▸ EXERCISE OBJECTIVE
From the records below, give the number of lines that include the word "will". Add no other words.

▸ INFORMATION PROVIDED
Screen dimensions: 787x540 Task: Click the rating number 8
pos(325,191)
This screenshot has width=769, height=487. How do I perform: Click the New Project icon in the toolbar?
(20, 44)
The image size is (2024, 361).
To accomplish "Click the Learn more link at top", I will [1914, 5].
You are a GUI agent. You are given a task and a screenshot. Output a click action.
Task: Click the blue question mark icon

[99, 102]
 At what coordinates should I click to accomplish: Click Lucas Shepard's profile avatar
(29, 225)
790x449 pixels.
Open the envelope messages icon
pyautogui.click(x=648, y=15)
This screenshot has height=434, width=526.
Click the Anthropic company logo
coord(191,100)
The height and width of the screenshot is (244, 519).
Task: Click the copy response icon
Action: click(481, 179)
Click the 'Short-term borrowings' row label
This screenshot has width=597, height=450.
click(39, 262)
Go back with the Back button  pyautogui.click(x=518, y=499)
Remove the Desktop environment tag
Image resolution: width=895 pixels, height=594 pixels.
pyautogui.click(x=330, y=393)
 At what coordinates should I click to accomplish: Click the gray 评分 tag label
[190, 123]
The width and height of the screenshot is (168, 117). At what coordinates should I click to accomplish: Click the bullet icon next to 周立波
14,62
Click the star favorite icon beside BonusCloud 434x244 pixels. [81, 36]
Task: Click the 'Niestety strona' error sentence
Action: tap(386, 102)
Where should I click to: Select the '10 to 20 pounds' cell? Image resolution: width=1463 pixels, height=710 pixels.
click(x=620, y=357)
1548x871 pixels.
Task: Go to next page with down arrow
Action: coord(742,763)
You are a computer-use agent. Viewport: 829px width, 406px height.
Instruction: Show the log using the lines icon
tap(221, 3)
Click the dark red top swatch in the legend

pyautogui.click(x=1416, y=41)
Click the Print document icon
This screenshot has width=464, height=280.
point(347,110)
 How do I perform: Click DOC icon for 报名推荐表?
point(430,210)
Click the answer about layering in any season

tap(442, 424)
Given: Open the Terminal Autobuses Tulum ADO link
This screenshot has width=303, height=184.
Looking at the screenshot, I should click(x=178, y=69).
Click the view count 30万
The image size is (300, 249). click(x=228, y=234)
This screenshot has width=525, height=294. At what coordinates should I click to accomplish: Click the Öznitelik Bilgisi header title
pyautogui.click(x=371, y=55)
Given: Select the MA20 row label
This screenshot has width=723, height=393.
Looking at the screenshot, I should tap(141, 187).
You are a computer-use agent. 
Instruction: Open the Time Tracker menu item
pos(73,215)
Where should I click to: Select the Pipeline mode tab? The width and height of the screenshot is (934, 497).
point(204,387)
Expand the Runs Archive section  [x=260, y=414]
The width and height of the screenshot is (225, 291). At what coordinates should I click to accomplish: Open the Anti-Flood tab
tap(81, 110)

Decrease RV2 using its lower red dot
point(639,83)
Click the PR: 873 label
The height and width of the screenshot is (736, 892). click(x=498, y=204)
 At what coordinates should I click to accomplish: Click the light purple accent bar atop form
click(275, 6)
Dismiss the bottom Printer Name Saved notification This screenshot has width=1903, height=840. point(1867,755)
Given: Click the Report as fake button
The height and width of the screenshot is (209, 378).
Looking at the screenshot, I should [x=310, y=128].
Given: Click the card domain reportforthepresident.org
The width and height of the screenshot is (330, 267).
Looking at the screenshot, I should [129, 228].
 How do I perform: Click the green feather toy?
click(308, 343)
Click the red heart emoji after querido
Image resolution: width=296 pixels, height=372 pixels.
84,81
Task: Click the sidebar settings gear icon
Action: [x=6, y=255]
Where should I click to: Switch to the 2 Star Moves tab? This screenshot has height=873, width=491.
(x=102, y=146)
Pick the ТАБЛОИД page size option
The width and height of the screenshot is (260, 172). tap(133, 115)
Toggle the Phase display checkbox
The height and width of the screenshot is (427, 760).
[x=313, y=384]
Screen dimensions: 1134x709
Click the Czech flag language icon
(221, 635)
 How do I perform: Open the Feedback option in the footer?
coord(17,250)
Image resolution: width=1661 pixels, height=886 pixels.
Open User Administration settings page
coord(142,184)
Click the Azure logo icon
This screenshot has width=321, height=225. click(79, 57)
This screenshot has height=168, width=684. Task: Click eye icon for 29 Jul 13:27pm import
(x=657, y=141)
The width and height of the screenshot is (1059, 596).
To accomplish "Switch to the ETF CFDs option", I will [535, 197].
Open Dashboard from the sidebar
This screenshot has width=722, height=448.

▸ FINISHED EXERCISE
2